I suggest the real problem is dementia, which (it is understood) does not get better at home. She mentions all the therapy and nursing resources she'll have at home. Yes, she's had them all before, I remember but don't say anything.
I have the feeling we aren't talking about Joyce so much as Medicare Part B.
Sometimes I wonder what they would do for her if she lived alone. She needs a lot of care and the unspoken "deal" is that I will be assigned the job once she leaves. So I point out to Deb that I haven't recovered yet from my brain bleed and double vision.
She promised to talk to Lauren the Social Worker about the situation.
After the SciFit I weigh her (a four ounce gain after a one pound loss over the weekend) and take her back to the room because lunch is late. But when it arrives, I wheel her to the hallway and Sheik the CNA rolls the table with her food tray over to her. She doesn't eat anything (one bite of chicken, one spoonful of lemon pudding).

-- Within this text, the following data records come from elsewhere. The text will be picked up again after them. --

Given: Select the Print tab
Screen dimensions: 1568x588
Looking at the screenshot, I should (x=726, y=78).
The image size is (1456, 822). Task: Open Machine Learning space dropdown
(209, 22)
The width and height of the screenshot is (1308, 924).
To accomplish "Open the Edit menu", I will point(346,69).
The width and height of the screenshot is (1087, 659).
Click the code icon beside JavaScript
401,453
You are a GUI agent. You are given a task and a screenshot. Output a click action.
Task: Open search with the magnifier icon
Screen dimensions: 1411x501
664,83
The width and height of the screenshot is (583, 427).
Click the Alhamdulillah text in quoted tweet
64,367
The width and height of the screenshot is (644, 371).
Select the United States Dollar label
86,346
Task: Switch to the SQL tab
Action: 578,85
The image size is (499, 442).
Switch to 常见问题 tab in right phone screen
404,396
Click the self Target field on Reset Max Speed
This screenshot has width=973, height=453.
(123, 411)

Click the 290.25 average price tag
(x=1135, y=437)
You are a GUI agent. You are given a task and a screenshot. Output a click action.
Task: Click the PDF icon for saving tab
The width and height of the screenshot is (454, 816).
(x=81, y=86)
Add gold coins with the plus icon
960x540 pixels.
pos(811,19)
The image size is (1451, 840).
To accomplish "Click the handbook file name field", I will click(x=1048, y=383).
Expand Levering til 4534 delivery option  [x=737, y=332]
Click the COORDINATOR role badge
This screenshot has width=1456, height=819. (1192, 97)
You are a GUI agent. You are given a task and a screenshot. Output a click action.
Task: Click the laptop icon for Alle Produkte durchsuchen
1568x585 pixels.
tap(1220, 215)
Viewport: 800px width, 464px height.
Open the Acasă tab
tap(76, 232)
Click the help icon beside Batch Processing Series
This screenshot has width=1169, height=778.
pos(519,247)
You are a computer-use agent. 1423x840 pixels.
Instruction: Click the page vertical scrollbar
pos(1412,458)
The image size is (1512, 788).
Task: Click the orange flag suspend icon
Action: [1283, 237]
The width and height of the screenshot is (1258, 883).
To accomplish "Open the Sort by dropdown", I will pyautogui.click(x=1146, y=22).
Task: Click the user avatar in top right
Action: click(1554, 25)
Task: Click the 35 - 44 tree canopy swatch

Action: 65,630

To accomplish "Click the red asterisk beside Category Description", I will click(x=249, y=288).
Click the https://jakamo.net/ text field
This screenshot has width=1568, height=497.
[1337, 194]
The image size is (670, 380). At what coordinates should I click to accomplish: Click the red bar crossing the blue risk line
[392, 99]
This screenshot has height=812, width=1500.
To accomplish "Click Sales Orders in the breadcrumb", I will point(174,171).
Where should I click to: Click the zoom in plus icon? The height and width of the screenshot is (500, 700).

Cassie comes by several times and goads her on, laughing. "She’s monitoring you," I tell Joyce. To no effect.
I try to translate this to our home. How would I cook for a person who won't eat? Make one meal, give it to her, wait for her to finish her two tortellini and finish the rest myself? Or put it in the refrigerator to have all week?
It gets ridiculous quickly.
I roll her into the bathroom and help her brush her teeth. And again I wonder how this translates. She has to walk into our bathroom to brush her teeth. She has to use the stairs to wash her hair in the big sink downstairs. And even if she could do it upstairs, she'd have to stand up to do it.
She finds it very difficult to stand up. It scares her. Even though she is able to walk with the trekking pole and my support, holding her belt and opposite hand for stability, it scares her. Standing up and bending over a sink isn't something she does right now.
So physical therapy will end soon. But I hope she won't be released soon, too. And I also hope the increased dosage of Lexapro will have a noticeable effect.
Meanwhile, despite her victories like the stairs, it's important not to have any illusions about the difficulties in front of us.